Kilmar Abrego Garcia has been returned to the U.S. to face federal human smuggling charges in Tennessee, the Justice Department said Friday, in a case that became emblematic of the combined coarseness and incompetence behind the Trump administration’s immigration crackdown.
The Maryland resident, who was illegally deported to El Salvador in March, was indicted by a federal grand jury on two counts: conspiracy to unlawfully transport illegal aliens for financial gains and the unlawful transportation of illegal aliens for financial gains, according to a copy of the indictment obtained by NBC News. ABC News first reported the indictment.
The indictment alleges that Abrego Garcia was a member of the MS-13 gang and took part in a multiyear conspiracy to move people from Texas deeper into the country:
[Abrego Garcia] used his status in MS-13 to further his criminal activity. Over the course of the conspiracy, the co-conspirators knowingly and unlawfully transported thousands of undocumented aliens who had no authorization to be present in the United States, and many of whom were MS-13 members and associates. The co-conspirators also worked with transnational criminal organizations in Mexico to transport undocumented aliens through Mexico and into the United States.
Defense attorney Simon Sandoval-Moshenberg said in a statement that bringing Abrego Garcia back for prosecution “is an abuse of power, not justice.”
“The government disappeared Kilmar to a foreign prison in violation of a court order,” Sandoval-Moshenberg said. “Now, after months of delay and secrecy, they’re bringing him back, not to correct their error but to prosecute him. This shows that they were playing games with the court all along. Due process means the chance to defend yourself before you’re punished, not after.”
A judge in 2019 had ordered Abrego Garcia not to be removed to El Salvador, due to the potential persecution the Salvadoran native could face there.
Nonetheless, in March, federal officials detained Abrego Garcia, who was living in Maryland, and flew him and others to a notorious prison in El Salvador, where he and others have been held without having been convicted of, or charged with, any crime. (Others have brought separate litigation.)
U.S. District Judge Paula Xinis ordered the government to facilitate his return, and the Supreme Court largely upheld her order on April 10, ruling that it “properly requires the Government to ‘facilitate’ Abrego Garcia’s release from custody in El Salvador and to ensure that his case is handled as it would have been had he not been improperly sent to El Salvador.” The justices noted that the government said his removal to that country “was the result of an ‘administrative error.’”

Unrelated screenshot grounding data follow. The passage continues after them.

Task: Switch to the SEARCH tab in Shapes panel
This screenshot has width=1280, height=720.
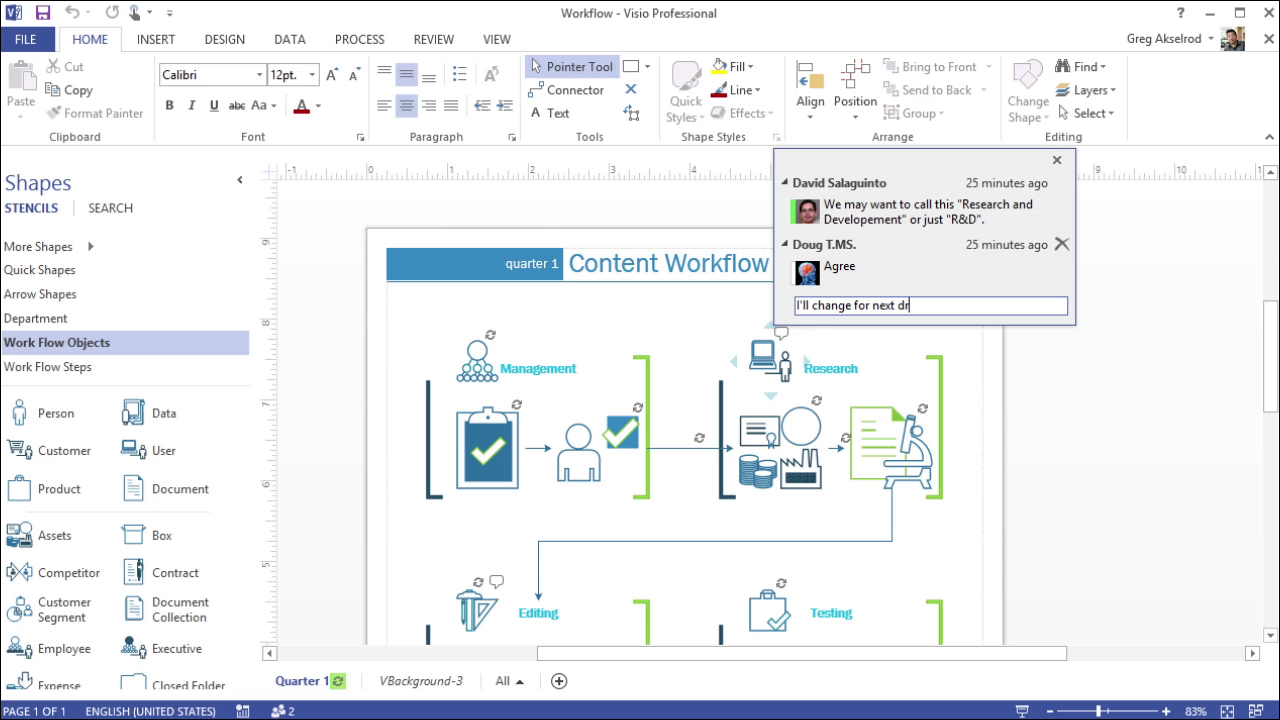Action: tap(110, 208)
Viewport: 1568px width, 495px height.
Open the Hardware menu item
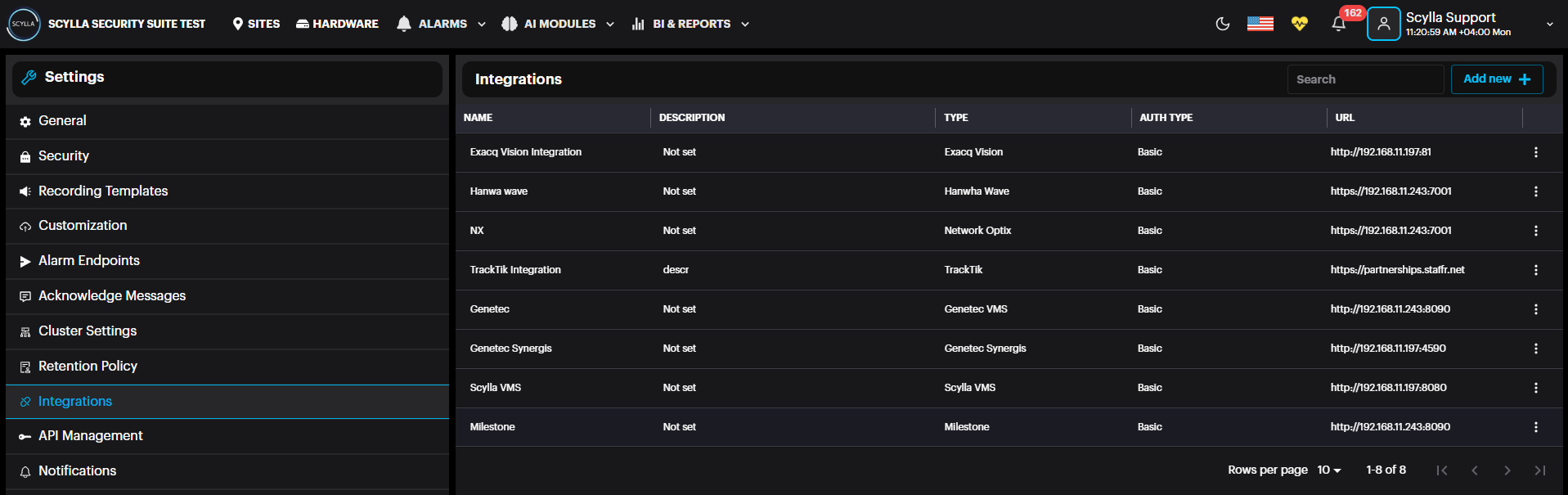coord(337,24)
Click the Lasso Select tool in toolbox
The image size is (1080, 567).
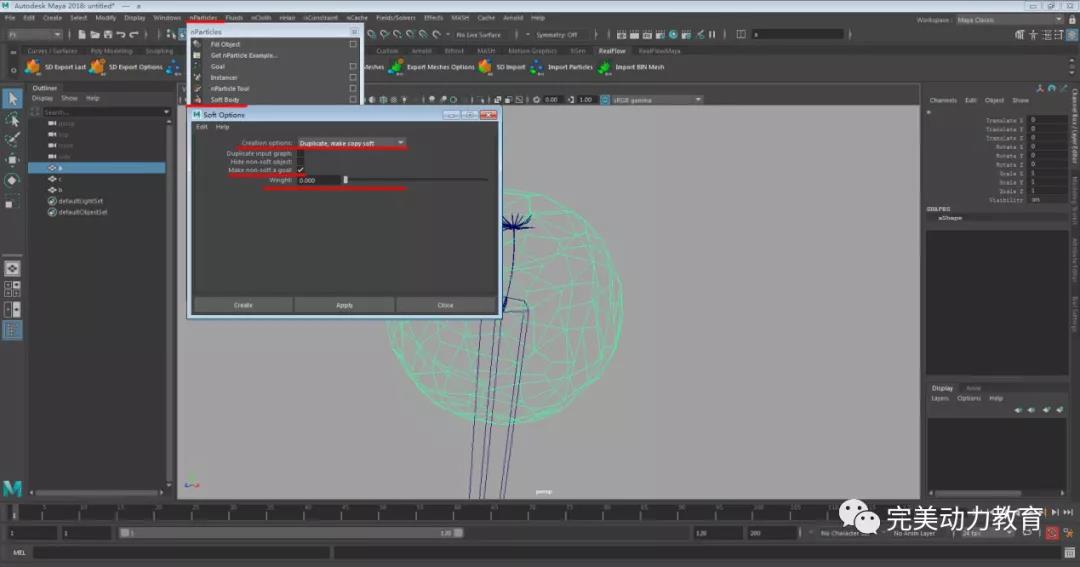coord(12,119)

Yet, the government still resisted returning him. During further litigation before Xinis after the Supreme Court ruling, the Obama-appointed judge criticized officials’ “continued mischaracterization” of the high court command, accusing them of acting in “bad faith.”
The government has argued that Abrego Garcia is a member of the MS-13 gang, which it has deemed a foreign terrorist organization. Addressing that accusation during the litigation, Reagan-appointed appellate Judge J. Harvie Wilkinson III wrote, “Perhaps, but perhaps not. Regardless, he is still entitled to due process.”